I hate seeing so many people scared. There is good news about CO2. Science recently indirectly mitigated the impact of CO2 by having to lower the impact of CO2 in the computer models. Back in the 1970's, the concern and fear was connected to manmade global cooling due to a cooling trend. This was attributed to man made things like aerosols, which have the impact of reflecting sun light and cooling the earth. This part of the reason smoke, smog and steam plumes were forced to decrease due to regulations. There was much research into the impact of aerosols with its global impact calculated until a consensus was formed.

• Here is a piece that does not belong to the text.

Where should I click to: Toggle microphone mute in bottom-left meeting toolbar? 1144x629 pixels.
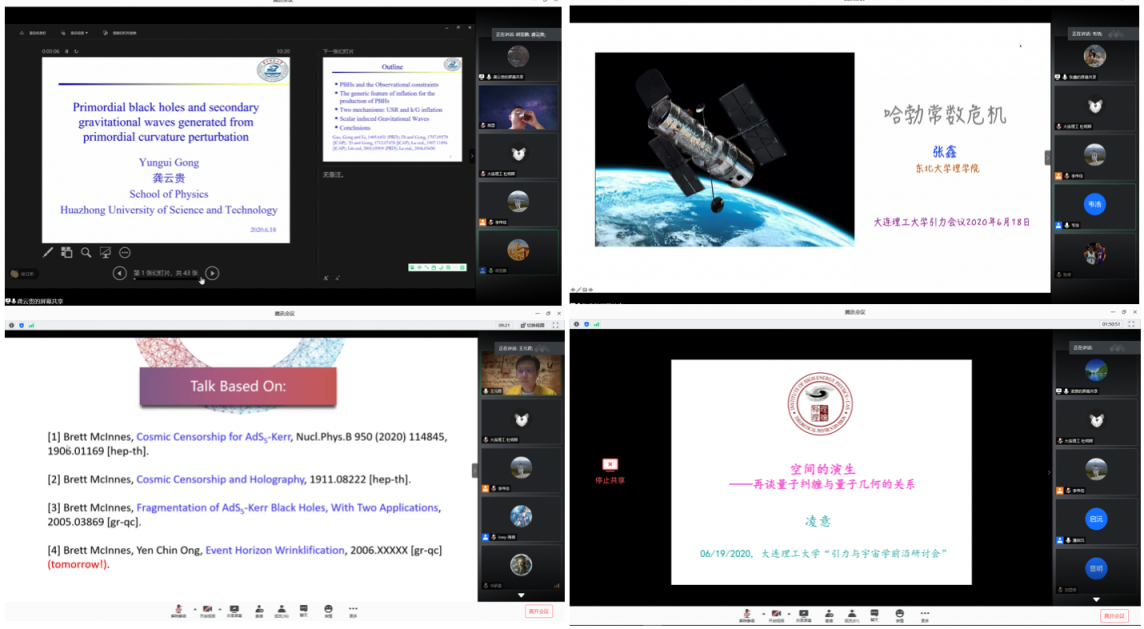[178, 610]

When CO2 and global warming became a concern, a decade or two later, the impact of CO2 took into consideration the established aerosol numbers, since the aerosols were there and cool the earth and counter the affect of the CO2.

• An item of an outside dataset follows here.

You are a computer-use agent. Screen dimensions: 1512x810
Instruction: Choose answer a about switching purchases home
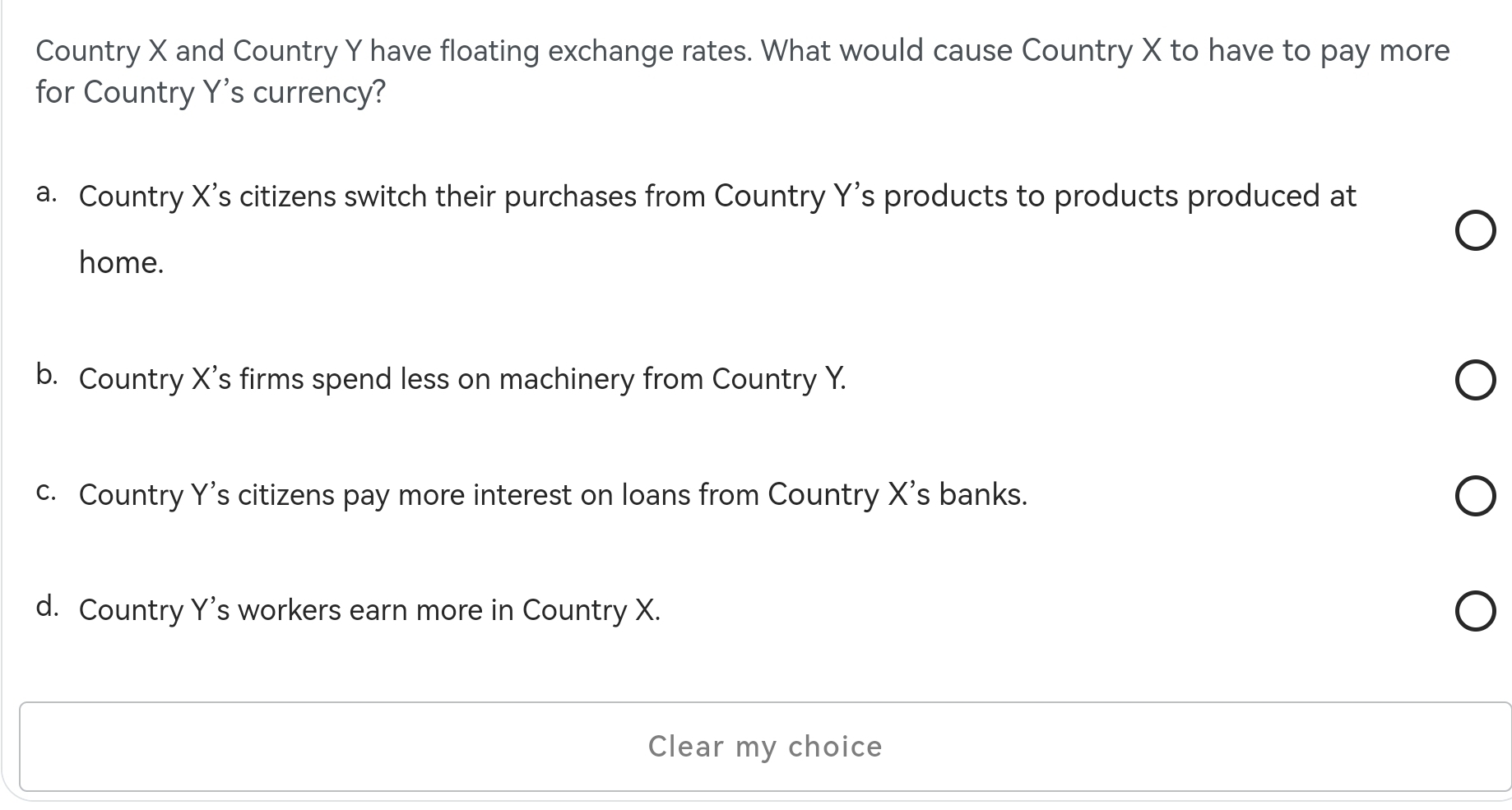tap(1476, 231)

Recently a team of scientists in Germany revisited the 1970's aerosols, and found that the aerosol numbers needed to be adjusted. What that meant is the CO2 numbers also needed to be adjusted, because the sum of the two opposing effects equals the observed temperature rise. It turns out, the old CO2 numbers was a bit over estimated, based on the new aerosol numbers.  Now we don't need quite as much algae since CO2 is less potent than the first generation models assumed it was. This is good news.

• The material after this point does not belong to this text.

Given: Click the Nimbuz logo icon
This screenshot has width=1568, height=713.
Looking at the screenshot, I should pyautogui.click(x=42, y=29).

A recent study provided new estimates for the rate at which aerosols -- tiny particles of matter suspended in the atmosphere -- deflect the sun's rays, measuring what is known as aerosol "radiative forcing." The study from Germany's Max Planck Institute for Meteorology, which analyzed data from 1850 to 1950, found that the level of radiative forcing from aerosols is "less negative" than commonly believed, suggesting that aerosols do not cool the atmosphere as much as previously thought.